• Provided information:

:::::

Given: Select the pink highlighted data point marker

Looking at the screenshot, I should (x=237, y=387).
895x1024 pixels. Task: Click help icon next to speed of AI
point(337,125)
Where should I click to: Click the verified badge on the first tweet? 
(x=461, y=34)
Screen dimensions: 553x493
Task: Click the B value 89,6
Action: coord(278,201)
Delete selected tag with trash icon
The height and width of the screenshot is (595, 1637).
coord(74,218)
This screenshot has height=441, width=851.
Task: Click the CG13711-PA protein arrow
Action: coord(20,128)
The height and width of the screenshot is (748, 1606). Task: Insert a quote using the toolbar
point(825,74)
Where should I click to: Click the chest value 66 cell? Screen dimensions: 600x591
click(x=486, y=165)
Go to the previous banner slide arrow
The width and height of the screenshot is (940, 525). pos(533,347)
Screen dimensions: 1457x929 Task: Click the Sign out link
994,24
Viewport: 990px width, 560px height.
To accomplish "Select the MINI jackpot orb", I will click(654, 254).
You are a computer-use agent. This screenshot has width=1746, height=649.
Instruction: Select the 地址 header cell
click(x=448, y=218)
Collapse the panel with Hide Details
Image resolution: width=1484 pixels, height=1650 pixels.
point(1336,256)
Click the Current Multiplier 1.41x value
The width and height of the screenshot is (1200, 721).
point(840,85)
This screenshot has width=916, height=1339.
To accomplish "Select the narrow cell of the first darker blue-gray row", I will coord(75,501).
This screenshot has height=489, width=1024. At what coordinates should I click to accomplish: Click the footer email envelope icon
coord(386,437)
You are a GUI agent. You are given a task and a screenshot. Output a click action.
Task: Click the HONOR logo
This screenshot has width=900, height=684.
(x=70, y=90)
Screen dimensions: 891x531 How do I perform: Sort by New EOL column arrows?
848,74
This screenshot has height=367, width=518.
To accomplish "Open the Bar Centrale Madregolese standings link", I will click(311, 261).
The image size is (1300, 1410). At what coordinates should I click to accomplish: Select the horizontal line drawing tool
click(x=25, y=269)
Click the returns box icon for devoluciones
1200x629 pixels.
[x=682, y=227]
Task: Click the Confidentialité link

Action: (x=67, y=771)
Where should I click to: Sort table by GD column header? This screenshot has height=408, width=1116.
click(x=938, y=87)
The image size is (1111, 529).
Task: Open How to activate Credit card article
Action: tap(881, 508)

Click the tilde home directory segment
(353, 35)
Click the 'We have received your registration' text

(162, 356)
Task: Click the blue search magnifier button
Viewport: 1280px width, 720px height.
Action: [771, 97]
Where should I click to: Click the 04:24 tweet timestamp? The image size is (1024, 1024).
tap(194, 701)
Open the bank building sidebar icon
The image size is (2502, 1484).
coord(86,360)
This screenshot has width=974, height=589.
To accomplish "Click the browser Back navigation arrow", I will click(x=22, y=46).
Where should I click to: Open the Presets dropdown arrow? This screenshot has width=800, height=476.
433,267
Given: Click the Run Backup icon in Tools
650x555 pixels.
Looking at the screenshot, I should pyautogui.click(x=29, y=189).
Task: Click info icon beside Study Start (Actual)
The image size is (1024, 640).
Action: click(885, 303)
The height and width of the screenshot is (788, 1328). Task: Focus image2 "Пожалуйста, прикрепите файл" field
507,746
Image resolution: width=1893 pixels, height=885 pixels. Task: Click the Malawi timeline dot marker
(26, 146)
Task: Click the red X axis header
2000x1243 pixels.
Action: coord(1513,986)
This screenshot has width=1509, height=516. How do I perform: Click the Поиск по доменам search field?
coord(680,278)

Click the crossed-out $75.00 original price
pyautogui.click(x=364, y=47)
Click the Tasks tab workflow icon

:::::

• What needs to be done: What is needed is a count of the lines in the data that contain the word "blue"; please give it and no other words.

• Task output: 2